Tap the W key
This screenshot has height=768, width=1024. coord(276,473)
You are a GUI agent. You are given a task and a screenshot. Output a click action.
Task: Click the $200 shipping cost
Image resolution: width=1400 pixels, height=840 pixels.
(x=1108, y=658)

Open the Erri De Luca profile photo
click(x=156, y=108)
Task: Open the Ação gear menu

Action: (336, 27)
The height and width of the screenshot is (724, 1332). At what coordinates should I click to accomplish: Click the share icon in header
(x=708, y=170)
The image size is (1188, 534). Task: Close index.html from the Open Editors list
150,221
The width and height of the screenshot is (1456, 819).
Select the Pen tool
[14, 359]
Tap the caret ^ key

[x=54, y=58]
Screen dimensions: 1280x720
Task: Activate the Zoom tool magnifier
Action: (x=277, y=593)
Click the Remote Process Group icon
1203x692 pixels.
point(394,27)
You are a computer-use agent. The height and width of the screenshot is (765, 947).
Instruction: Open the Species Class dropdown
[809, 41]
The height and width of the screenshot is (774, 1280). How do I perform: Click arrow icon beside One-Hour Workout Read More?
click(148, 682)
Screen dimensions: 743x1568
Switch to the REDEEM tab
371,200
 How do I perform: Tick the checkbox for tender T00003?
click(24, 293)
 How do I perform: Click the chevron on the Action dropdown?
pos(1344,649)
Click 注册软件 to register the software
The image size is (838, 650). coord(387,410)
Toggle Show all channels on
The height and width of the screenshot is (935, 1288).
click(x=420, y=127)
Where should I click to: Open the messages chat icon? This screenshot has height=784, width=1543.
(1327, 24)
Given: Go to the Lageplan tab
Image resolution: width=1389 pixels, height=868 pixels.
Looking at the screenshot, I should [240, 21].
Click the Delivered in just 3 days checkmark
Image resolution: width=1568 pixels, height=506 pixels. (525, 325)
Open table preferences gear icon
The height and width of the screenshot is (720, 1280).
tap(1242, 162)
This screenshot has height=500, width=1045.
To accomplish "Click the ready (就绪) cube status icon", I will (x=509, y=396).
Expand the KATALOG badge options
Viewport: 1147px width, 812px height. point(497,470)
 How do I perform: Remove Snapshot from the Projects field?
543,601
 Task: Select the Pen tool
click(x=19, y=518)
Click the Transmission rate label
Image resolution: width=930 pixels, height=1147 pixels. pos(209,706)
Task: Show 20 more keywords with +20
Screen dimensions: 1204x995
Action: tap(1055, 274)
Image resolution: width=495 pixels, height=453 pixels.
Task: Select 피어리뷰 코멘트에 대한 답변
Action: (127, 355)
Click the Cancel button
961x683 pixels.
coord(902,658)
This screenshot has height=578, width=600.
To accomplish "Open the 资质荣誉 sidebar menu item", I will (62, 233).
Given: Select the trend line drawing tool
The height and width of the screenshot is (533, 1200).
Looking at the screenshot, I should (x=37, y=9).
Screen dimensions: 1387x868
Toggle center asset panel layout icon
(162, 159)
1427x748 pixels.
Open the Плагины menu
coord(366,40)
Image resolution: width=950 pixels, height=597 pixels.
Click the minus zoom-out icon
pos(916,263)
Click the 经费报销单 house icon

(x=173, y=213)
···
## Work to do
Pull out every line above that contains the string "icon", treating uppercase and lowercase letters as different.

## Task solution
The height and width of the screenshot is (724, 1332). At what coordinates should I click to accomplish: Click the share icon in header
Click the Remote Process Group icon
The height and width of the screenshot is (774, 1280). How do I perform: Click arrow icon beside One-Hour Workout Read More?
Where should I click to: Open the messages chat icon? This screenshot has height=784, width=1543.
Open table preferences gear icon
To accomplish "Click the ready (就绪) cube status icon", I will (x=509, y=396).
Toggle center asset panel layout icon
Click the minus zoom-out icon
Click the 经费报销单 house icon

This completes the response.